Что-то происходило, или казалось, что происходит, он спал с женщинами, попадал в черные списки, работы таяли, они просто не нужны были больше. Экономика закукливалась. Ну что ж, он тоже сожмется и будет ждать, когда она вновь начнет разворачиваться. Никуда не денется: слишком многим нужна работа.

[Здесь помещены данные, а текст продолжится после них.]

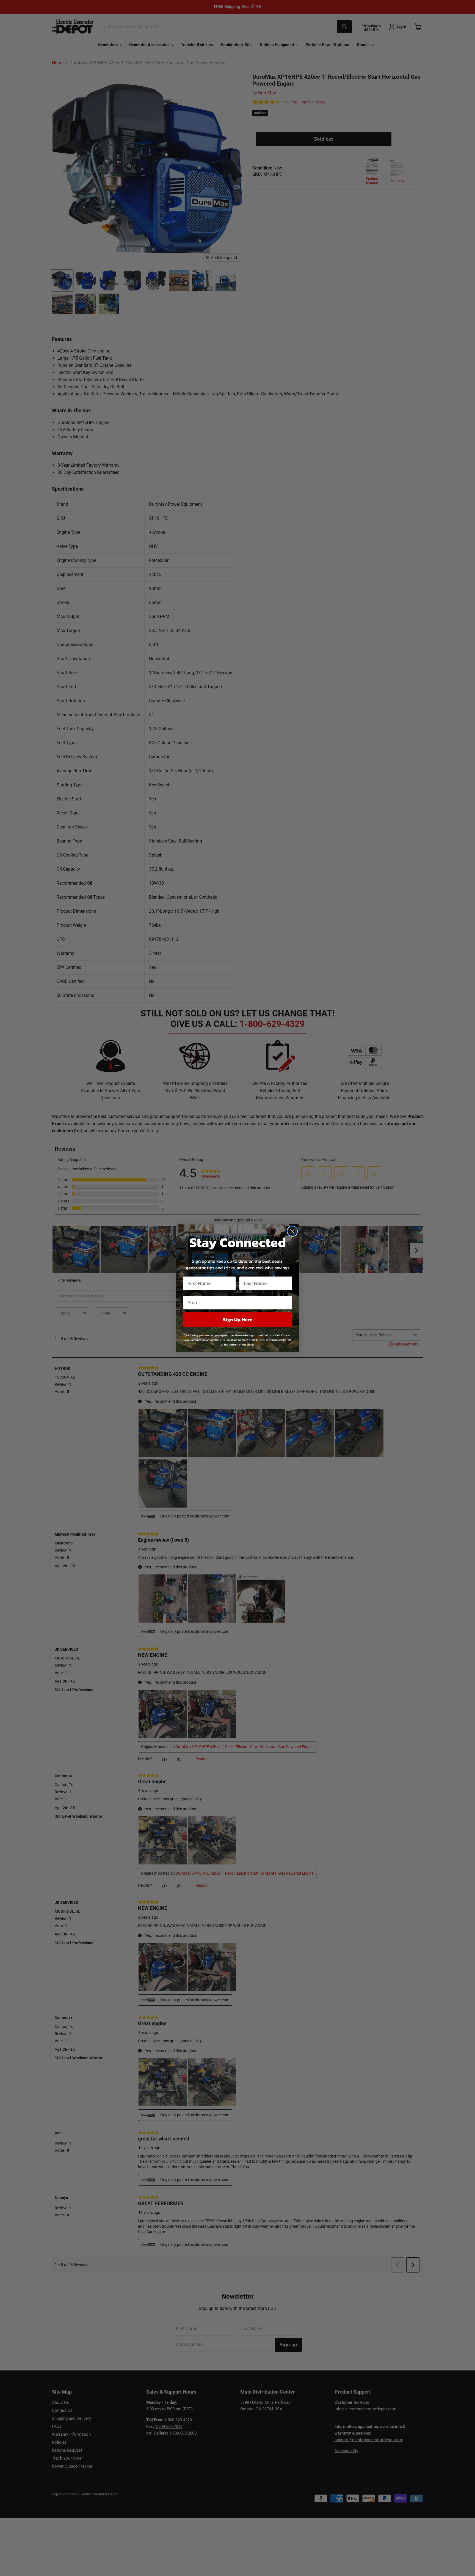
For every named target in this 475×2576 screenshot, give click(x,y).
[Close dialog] (292, 1231)
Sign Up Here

Его пра-прадеда приковали цепью к каравану рабов – в этом была особая горькая ирония, поскольку он был духовно связан с металлом, происходил из древнего рода кузнецов, нагревавших железные прутья на своих наковальнях (это заметно повысило его цену); на работорговом корабле «Нант» его доставили в Новый Орлеан и продали плантатору, который привез свое приобретение в дельту Миссисипи – там он и умер, не дожив до сорока лет, но успев соорудить достаточное количество оконных решеток и ворот, каминных подставок и таганов, кандалов и инструментов – иногда он делал декоративные штучки, которые несли в себе тайное проклятие, и ни о чем не подозревавшие белые умирали потом от непонятных болезней.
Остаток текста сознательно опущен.